New approach to improve nitrogen use, increase yield and promote flowering in rice

Nitrogen fertilizers, such as nitrate (NO3-) or ammonium (NH4 +), improve grain yield, but the use of great amounts of nitrogen leads to water and air pollution. The main cereals (such as rice and wheat) utilize only about 40% of the applied fertilizer – the rest is lost to the air, water and soil microbes. The production of nitrogen fertilizers also uses fossil fuels. In many cases, nitrogen fertilizers slow down flowering, leaving the cultivars vulnerable to cold weather at the end of the season. A recent study on rice (Oryza sativa) identified a nitrate transporter (NRT), which can provide a solution to the problem of nitrogen utilization and delayed flowering.
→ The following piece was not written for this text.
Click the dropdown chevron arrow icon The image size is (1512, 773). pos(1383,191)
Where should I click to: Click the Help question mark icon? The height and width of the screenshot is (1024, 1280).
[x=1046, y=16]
A study by Wang et al., published in The Plant Cell, shows that the rice gene OsNRT1.1A can affect both nitrogen use and flowering time. Mutant lines lacking this transporter show reduced utilization of nitrate and ammonium. To improve yield and time of flowering, the authors developed rice lines that produce extra OsNRT1.1A. Plants overexpressing OsNRT1.1A become higher, greener and produce more biomass than regular rice grown on the same amount of nitrogen. These plants also utilize more nitrate and ammonium from the environment in experiments conducted in hydroponic conditions. The manipulation of the expression of OsNRT1.1A has the potential to increase yields and accelerate flowering, two of the most important traits desired in the breeding of many plant species.